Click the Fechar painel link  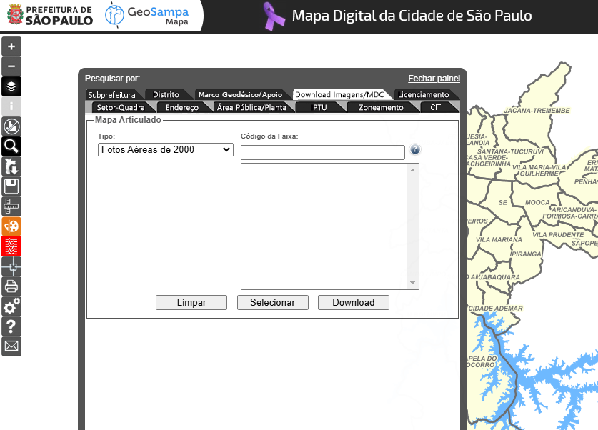(x=434, y=79)
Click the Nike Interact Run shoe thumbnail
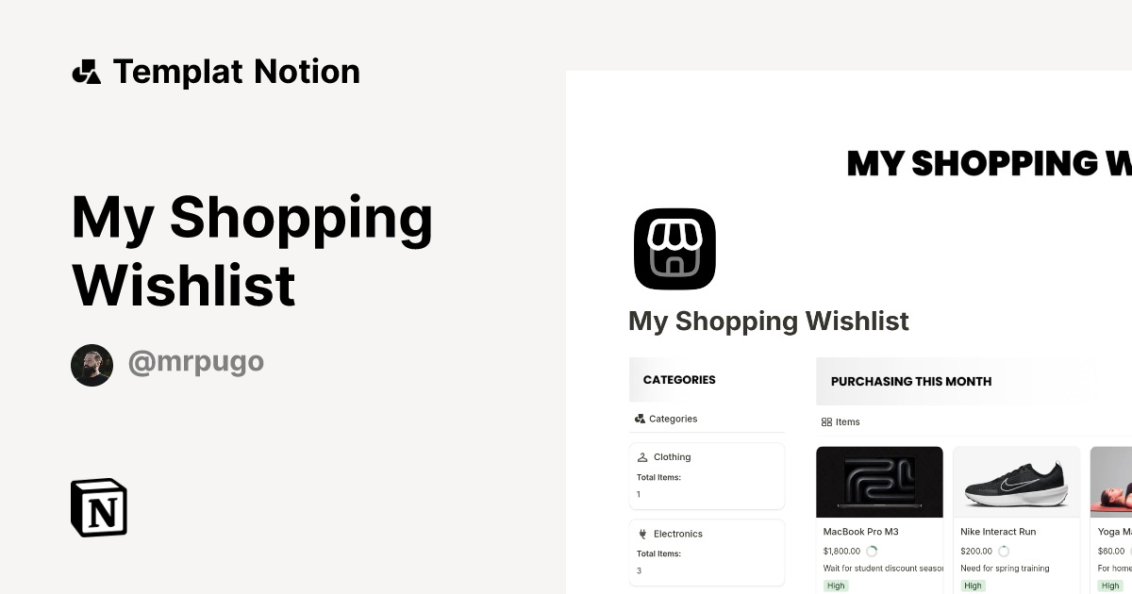Screen dimensions: 1132x594 1016,482
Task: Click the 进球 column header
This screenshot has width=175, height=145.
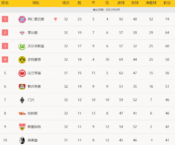Action: pos(121,3)
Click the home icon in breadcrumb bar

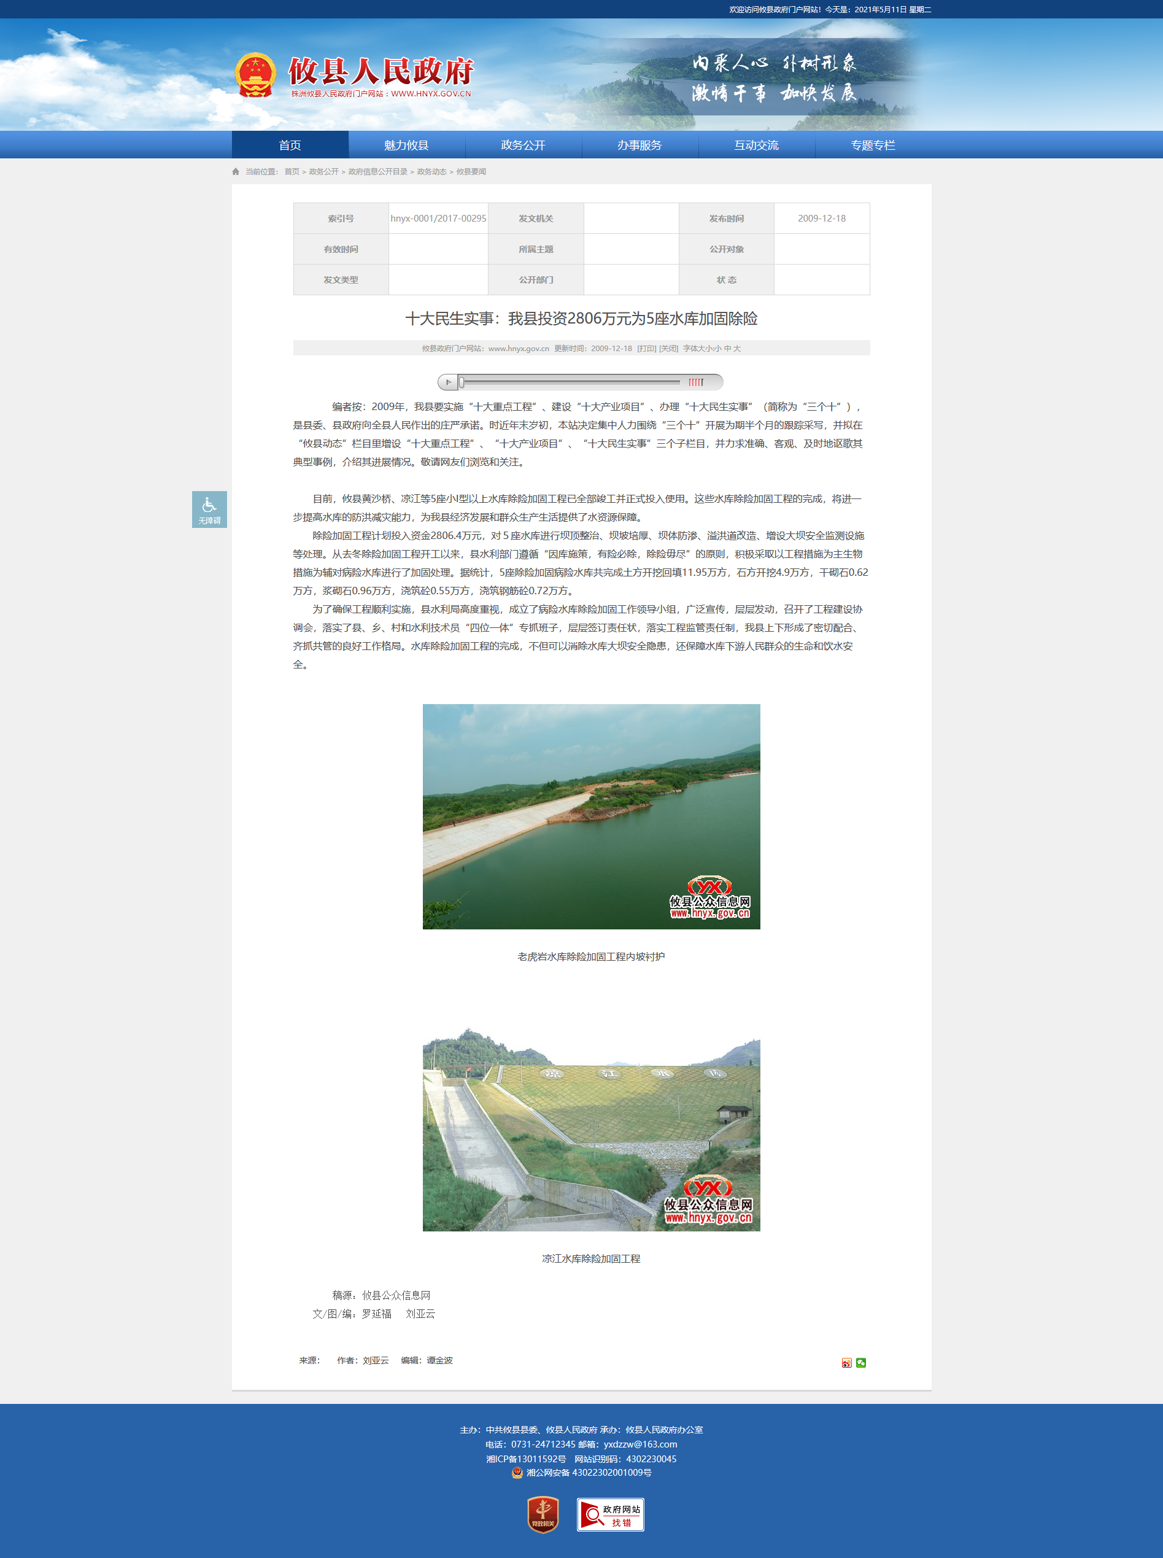pos(236,172)
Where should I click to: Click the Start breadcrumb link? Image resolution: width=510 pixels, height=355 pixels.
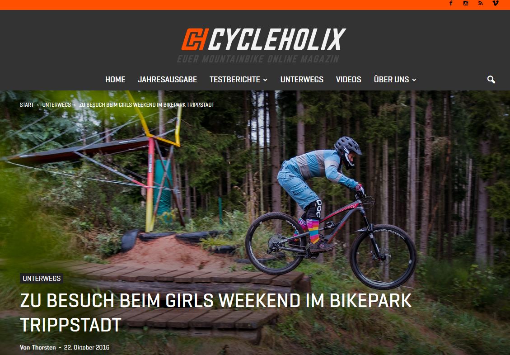[x=27, y=105]
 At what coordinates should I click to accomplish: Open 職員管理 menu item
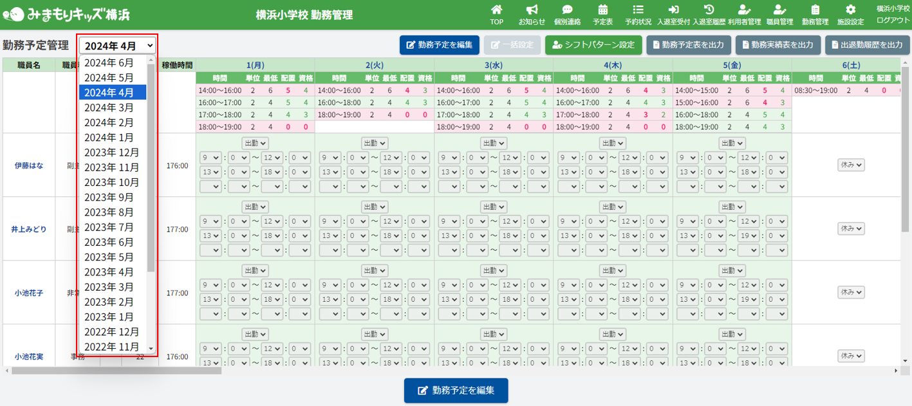779,14
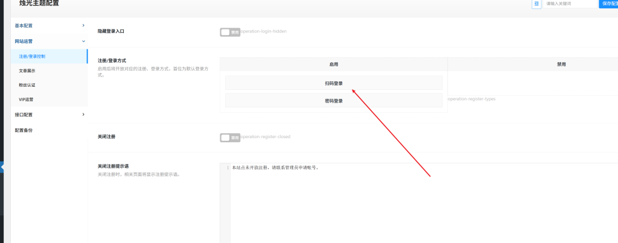Click line number 1 in editor gutter
Screen dimensions: 618x243
(227, 168)
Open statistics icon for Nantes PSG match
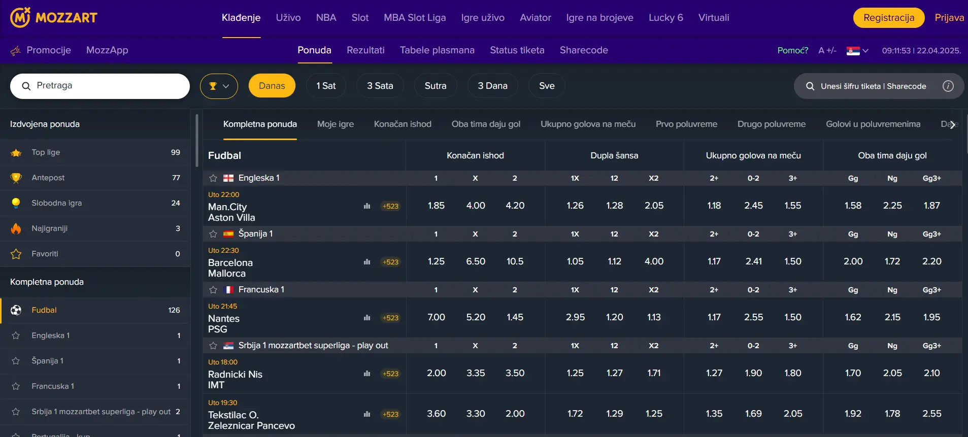968x437 pixels. 367,318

......

• About this task:
Could you return, word for word, every line from the line with "At what coordinates" through the last line of the listing above, both ends included, without any pictures?

• Output below:
 At what coordinates should I click to accomplish: Open 職員管理 menu item
779,14
Click line number 1 in editor gutter
Screen dimensions: 618x243
(227, 168)
Open statistics icon for Nantes PSG match
968x437 pixels. 367,318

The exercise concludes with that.